Cargo: Sex Trade in America

“Cargo,” Yan Vizinberg’s feature film debut, is a revealing expose of the sex trade in America.  The film tells the story of a young Russian woman, smuggled into America by human traffickers, and an Egyptian transporter, hired to drive her from the Mexican border to New York City.

In her debut performance, Natasha Rinis plays a young Russian lured to the United States by the false promise of a modeling career. Vizinberg puts us in Natasha’s world: the brutal intimidation; the hours of isolation; the hopelessness reinforced by watching other women give in; the sudden explosive shocks; the disorientation. Without identity or a country to protect her, she will succeed or fail to preserve her freedom alone. This tiny Russian girl does everything in her power to break the bondage she foolishly stepped into.

Natasha’s transporter Sayed (Sayed Badreya:THREE KINGS, IRON MAN, INDEPENDENCE DAY) seems an impenetrable adversary.  A devout Muslim who stops to pray five times a day, he gradually emerges as something of a prisoner himself, rigidly honorable as a Muslim, and compelled by love for his family and in his obligation to rescue them from poverty in Egypt.

Natasha and Sayed give a human face to the ugly statistics (United Nations data):

According to studies, 161 countries are reported to be affected by human trafficking • People are reported to be trafficked from 127 countries to be exploited in 137 countries, affecting every continent and every type of economy • The majority of trafficking victims are between 18 – 24 years • An estimated 1.2 million children are trafficked each year • 95% of victims experienced physical or sexual violence during trafficking• 43% of victims are used for forced commercial sexual exploitation, of whom 98% are women and girls.

The Persona Films team, Abigail Honor, Chris Cooper and Yan Vizinberg, has consistently focused its attention on human rights issues.

LIVING IN EMERGENCY, an award-winning documentary on Doctors Without Borders, co-produced by Chris Cooper, was short-listed for the Academy Awards in 2010. Abigail Honor’s SAINTS AND SINNERS, a documentary account of gay Catholics struggling to be faithful to their religion, screened at over 75 festivals worldwide. Persona’s upcoming feature film, THE INMATE centers on the fate of a convicted rapist confined by the state after the expiration of his prison term.

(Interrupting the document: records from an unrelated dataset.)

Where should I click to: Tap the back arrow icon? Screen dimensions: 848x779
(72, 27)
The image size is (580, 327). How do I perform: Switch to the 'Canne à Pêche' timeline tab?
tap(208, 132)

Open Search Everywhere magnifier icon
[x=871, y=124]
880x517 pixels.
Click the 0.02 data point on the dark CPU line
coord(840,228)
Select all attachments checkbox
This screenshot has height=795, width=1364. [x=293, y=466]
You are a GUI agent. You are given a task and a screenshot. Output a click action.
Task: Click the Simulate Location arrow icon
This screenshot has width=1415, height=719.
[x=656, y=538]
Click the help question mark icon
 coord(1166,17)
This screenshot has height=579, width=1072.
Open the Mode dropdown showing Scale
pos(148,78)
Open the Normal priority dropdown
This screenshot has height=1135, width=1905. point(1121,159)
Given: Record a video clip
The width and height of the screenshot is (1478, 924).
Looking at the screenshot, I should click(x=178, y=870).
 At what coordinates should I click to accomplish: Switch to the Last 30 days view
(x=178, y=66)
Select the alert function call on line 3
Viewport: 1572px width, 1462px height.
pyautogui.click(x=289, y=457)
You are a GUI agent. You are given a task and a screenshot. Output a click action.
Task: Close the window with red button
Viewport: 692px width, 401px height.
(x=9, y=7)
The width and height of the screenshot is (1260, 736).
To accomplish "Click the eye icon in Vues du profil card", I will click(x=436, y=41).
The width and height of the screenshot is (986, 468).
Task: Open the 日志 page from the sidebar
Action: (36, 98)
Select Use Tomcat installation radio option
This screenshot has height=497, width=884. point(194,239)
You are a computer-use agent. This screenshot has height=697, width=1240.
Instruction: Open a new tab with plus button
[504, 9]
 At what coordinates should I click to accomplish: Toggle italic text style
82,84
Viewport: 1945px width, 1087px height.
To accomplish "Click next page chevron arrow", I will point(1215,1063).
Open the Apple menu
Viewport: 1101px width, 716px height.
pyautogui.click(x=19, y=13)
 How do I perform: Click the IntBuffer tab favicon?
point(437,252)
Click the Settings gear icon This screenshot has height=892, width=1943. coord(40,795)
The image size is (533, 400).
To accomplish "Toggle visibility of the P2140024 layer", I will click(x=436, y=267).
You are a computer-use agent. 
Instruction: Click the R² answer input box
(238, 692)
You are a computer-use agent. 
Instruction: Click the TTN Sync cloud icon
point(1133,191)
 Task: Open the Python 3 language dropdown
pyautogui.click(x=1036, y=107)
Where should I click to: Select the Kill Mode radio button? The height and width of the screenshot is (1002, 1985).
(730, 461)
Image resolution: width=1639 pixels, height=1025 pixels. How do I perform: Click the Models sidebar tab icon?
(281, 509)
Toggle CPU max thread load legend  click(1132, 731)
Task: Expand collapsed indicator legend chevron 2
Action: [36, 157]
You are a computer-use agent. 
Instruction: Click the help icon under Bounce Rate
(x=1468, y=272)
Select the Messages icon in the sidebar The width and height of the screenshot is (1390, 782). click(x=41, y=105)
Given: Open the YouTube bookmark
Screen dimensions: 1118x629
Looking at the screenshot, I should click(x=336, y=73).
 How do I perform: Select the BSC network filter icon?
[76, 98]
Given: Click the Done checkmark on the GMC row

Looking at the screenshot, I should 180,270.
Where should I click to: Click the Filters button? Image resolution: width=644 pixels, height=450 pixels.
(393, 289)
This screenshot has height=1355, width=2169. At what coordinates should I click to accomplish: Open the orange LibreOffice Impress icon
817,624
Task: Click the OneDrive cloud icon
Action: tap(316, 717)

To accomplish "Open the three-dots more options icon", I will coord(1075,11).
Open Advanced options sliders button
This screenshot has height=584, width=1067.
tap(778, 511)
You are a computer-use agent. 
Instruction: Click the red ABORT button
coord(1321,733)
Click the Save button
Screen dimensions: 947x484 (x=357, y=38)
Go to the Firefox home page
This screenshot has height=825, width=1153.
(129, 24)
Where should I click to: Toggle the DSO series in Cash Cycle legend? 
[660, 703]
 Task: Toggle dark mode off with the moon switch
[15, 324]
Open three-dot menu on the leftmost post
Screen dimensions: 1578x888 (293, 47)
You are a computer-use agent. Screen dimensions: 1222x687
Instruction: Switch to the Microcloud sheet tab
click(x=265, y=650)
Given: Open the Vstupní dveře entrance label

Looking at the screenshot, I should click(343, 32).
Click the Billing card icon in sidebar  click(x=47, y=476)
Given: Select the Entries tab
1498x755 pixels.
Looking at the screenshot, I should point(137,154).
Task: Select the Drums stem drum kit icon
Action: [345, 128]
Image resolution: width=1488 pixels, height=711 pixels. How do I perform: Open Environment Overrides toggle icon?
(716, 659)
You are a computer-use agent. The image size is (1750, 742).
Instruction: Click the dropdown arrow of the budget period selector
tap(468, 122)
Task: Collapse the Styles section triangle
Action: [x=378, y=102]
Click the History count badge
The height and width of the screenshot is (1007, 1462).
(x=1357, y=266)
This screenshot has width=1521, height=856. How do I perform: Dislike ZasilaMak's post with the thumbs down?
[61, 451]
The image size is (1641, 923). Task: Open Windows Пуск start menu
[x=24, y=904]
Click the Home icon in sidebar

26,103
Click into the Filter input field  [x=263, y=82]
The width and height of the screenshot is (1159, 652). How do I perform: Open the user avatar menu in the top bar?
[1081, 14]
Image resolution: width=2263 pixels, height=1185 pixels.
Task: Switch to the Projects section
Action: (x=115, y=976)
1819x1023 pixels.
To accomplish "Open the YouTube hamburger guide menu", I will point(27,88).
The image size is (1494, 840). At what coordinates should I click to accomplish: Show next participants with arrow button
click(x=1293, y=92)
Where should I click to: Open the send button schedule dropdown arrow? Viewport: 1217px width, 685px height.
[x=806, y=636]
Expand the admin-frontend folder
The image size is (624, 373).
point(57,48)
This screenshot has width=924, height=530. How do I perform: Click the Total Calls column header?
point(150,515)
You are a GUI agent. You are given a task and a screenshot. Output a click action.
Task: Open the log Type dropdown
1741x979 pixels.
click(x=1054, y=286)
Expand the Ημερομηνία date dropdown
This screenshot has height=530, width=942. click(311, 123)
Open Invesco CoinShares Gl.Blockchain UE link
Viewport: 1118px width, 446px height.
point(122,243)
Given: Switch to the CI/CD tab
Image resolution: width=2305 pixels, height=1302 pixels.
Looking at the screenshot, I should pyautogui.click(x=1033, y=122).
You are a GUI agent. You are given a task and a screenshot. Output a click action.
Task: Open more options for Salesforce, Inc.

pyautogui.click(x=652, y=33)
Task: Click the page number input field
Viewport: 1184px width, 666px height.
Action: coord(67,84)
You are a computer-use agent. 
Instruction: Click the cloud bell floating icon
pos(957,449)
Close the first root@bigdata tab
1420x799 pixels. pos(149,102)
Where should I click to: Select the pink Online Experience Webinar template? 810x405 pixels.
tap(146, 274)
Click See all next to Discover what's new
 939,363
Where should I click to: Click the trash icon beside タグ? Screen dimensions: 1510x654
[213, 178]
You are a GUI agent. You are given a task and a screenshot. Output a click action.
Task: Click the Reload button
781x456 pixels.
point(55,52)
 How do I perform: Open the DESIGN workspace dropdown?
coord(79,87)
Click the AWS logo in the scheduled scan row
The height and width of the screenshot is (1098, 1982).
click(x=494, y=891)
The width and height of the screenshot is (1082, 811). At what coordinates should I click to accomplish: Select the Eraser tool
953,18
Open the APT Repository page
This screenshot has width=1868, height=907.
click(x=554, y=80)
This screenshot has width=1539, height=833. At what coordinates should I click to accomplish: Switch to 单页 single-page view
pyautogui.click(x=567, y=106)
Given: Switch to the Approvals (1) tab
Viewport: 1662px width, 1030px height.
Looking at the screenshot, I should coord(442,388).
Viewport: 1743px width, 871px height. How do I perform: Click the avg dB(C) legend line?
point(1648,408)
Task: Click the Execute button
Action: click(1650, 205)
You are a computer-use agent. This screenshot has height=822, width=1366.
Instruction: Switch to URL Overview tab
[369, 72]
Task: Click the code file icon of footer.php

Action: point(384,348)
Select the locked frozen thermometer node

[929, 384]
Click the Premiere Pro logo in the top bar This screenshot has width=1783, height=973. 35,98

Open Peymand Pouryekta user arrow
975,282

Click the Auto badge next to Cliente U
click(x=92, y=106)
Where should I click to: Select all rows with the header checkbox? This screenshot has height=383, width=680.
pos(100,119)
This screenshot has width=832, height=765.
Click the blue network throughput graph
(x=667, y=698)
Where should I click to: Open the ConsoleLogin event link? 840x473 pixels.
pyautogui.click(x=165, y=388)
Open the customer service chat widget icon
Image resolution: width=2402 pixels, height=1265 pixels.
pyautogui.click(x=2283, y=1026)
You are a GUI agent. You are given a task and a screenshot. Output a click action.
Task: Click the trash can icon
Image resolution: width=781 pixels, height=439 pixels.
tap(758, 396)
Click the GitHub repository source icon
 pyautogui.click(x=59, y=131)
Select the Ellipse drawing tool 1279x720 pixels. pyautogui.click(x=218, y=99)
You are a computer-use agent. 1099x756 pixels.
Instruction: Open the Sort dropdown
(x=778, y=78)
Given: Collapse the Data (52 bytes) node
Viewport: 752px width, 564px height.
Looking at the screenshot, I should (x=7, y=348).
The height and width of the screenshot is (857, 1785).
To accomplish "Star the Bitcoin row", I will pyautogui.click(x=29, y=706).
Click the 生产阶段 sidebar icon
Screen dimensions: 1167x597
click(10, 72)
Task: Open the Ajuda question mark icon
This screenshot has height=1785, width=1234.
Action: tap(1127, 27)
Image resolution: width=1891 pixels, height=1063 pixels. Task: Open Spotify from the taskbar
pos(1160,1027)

Yan Vizinberg was first introduced to the world of human trafficking as a reporter for a Moscow-based TV station when he received a telephone call from a man who, he soon discovered, was a notorious human trafficker, claiming that the FBI was framing him with charges of human trafficking. Vizinberg’s anecdote makes clear the arrogance of those who live off this “industry”:

“He asked me to make a documentary film that would highlight the injustice that happened to him. I found some newspaper articles that claimed that the man ran a human trafficking ring, luring  young Russian women to the United States with the promise of an entertainment career, Once in the States, he’d take away their passports, beat them and make them work in strip clubs in New Jersey. I called the man back and asked him to explain. He claimed that keeping the performers’ passports is “standard practice” in the entertainment business—that it guaranteed that the women wouldn’t leave the country without completing the scope of work they’ve been ‘hired for’. When I asked about violence, he responded, ‘In America they can call anything violence. Sometimes you have to slap the girl to remind her what her job is’, he said, ‘and how much you invested into her.’”


The release of CARGO is supported by human rights organizations, including FAIR Fund and The Human Trafficking Awareness Council.